PROVIDED PASSAGE -
┄┄┄┄┄┄

My girlfriend can't make me finish, easier to masturbate
I’ve been with my girlfriend over a year, and everything’s great except that it’s easier for me to get-off by masturbating than by having oral sex with her.
Quick background: we’re both 21, she’s the only girlfriend I’ve been sexually active with, and we aren’t going further than oral sex/69/hand-jobs until marriage due to personal & religious reasons, which I’m perfectly fine with (I realize many don’t agree or understand, but let’s not turn this into a religious debate).
Details: I love giving her pleasure, in fact going down on her and seeing her orgasm almost gives me more pleasure than receiving, during which it sometimes just doesn’t feel good enough to push me over the edge, and it’s not a physical problem, since I could finish myself in under a min. When I masturbate (5x/week, we’re long-distance currently), I can do it by looking at a fully-clothed picture of her or even nothing (mental fantasizing only). I only watch porn 1–2 times a month, and I’m even trying to stop that completely. I'm worried as it's starting to negatively affect our relationship. The worst situation was one morning she tried to get me to do stuff with her (basically begging for sex), and I blew her off, then did it myself as soon as she left for work. Sometimes when she's going down on me, I'll mentally fantasize about stuff just so I can finish and avoid the “what’s wrong, are you not attracted to me anymore” conversation. I love her and will do anything I can think of, I'm just trying to figure out how much of this is me vs. her? (I’m guessing most of it is my problem). Any suggestions on what I can do to improve things? Thanks!

┄┄┄┄┄┄

ACTIVITY 1 -
In the relationship post, how long has the writer been with his girlfriend?
ACTIVITY 2 -
Duplicate everything in the relationship post from "My girlfriend can't" down to "sex with her.".
ACTIVITY 3 -
Pick up the relationship post where it stops and keep writing.
The stored items come from a separate source unrelated to the relationship post.

Stored items:
┄┄┄┄┄┄

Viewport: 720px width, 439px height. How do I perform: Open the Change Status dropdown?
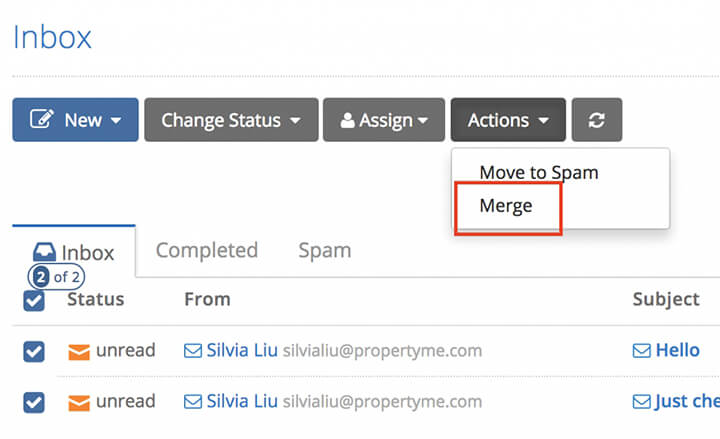click(231, 120)
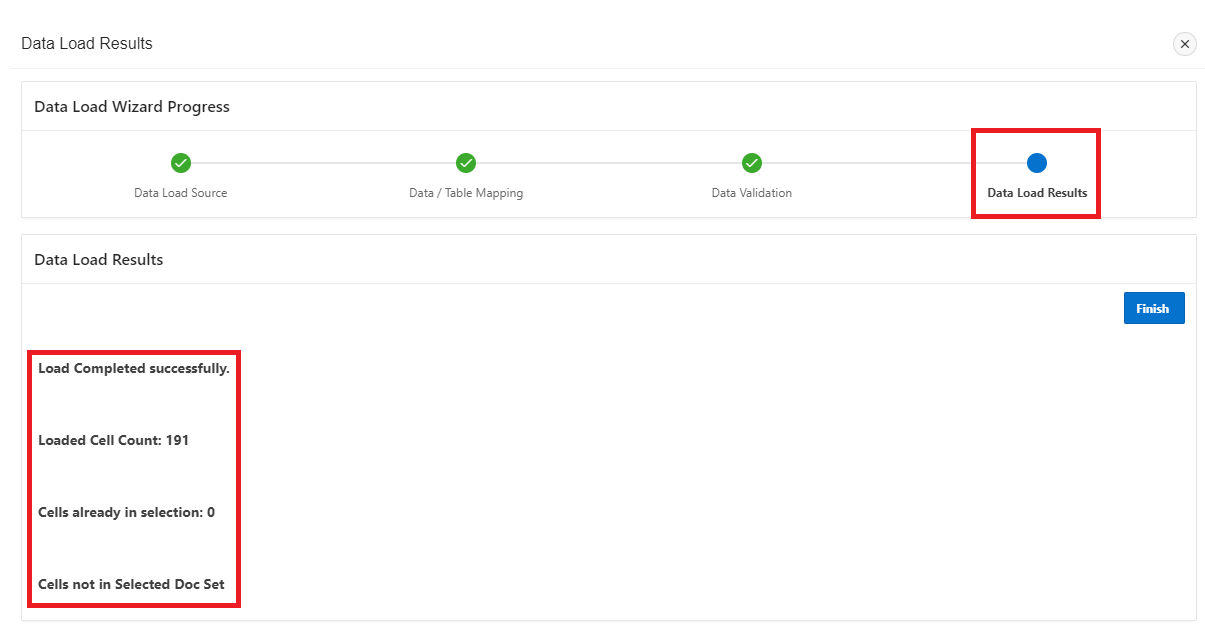Go to the Data Load Source step label
The height and width of the screenshot is (627, 1205).
[x=181, y=193]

┄┄┄┄┄┄

TASK OUTPUT 1 -
Over a year.

TASK OUTPUT 2 -
My girlfriend can't make me finish, easier to masturbate
I’ve been with my girlfriend over a year, and everything’s great except that it’s easier for me to get-off by masturbating than by having oral sex with her.

TASK OUTPUT 3 -
I’m thinking it could be caused one or more of the following:
- She's inexperienced at giving oral (she was unable to make her ex finish w/ oral either, he'd finish himself). I wish I had someone else to compare her to, but this is the only girl I’ve done stuff with. If this is the case, will it resolve itself when we start having actual-sex?
- Is it that I'm too used to my own hand and the “optimized” sensation, pressure, & speed it allows for since it’s all going through my brain, making it harder to receive pleasure from others? Will masturbating less-frequently help that?
- Am I still sexually attracted to her? I think I am, but I’ll find myself attracted to a girl walking down the street and will wonder what she’s like in bed, even though I could objectively say my gf is hotter. Is it just the common guy-problem of wanting something new, or “I already know what my gf looks like naked, I want to see what she looks like”. Once again, because I don’t have sexual experience with anyone else, I can’t tell if it’s really a lack of attraction, or if I’m just experiencing the initial excitement start to dwindle as it turns into more long-distance, stable relationship.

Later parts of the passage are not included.